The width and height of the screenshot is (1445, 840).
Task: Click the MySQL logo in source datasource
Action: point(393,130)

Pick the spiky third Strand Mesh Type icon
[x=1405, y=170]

* * *

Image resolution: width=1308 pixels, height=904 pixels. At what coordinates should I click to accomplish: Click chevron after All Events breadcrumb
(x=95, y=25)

---

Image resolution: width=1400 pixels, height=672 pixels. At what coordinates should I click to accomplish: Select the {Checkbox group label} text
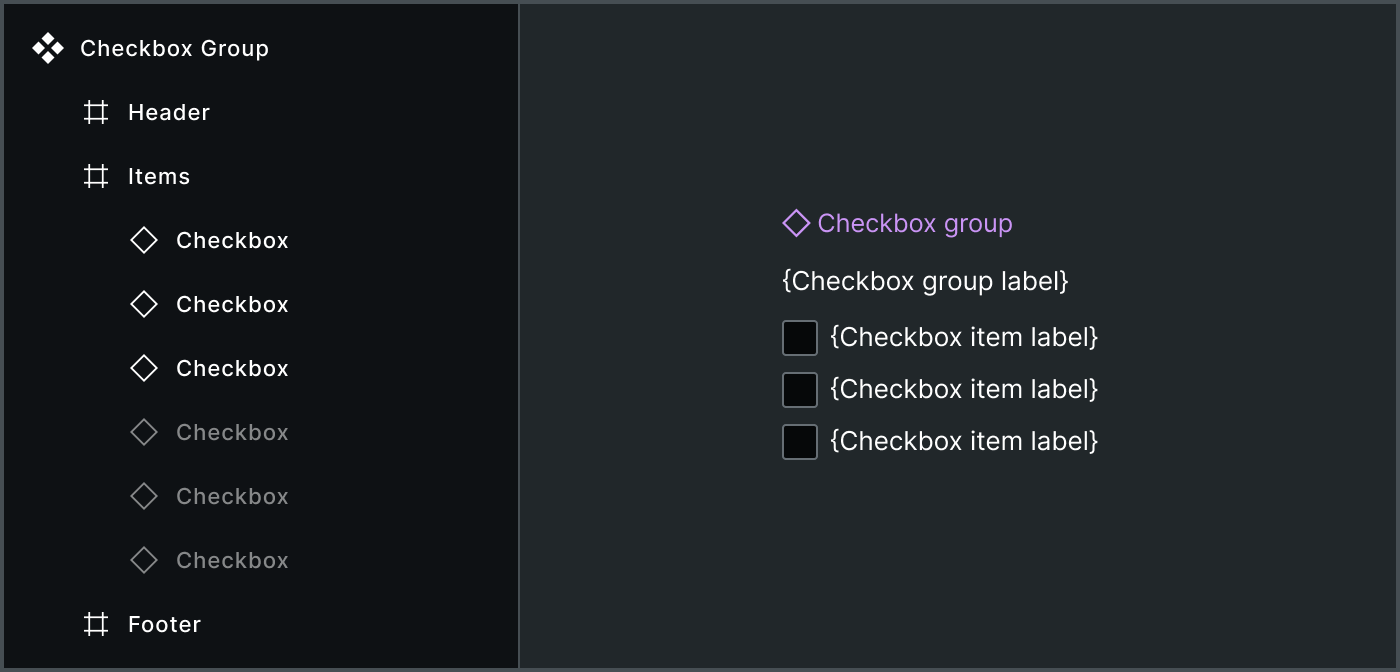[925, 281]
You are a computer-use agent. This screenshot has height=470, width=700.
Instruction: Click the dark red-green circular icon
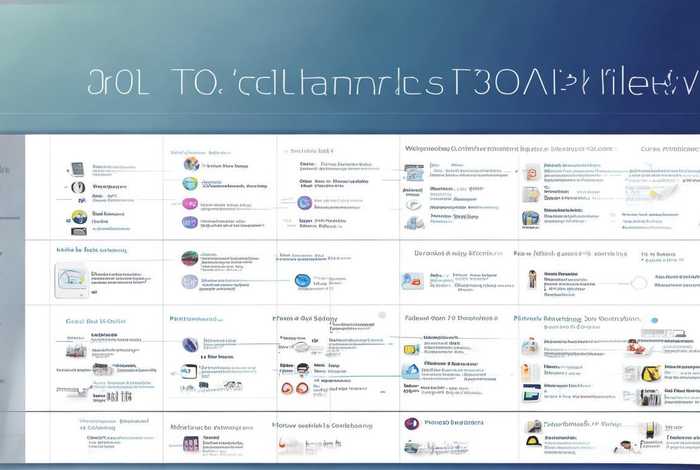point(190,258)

WHAT THIS TASK INVOLVES.
Rewrite the records as a JSON list of strings, one string per line, starting with the line that contains "Image resolution: width=1400" and going on through the line that contains "point(190,258)", leaving out blank lines. Omit the pictures.

TASK ANSWER.
[
  "Image resolution: width=1400 pixels, height=672 pixels. At what coordinates should I click to accomplish: Select the {Checkbox group label} text",
  "[925, 281]",
  "You are a computer-use agent. This screenshot has height=470, width=700.",
  "Instruction: Click the dark red-green circular icon",
  "point(190,258)"
]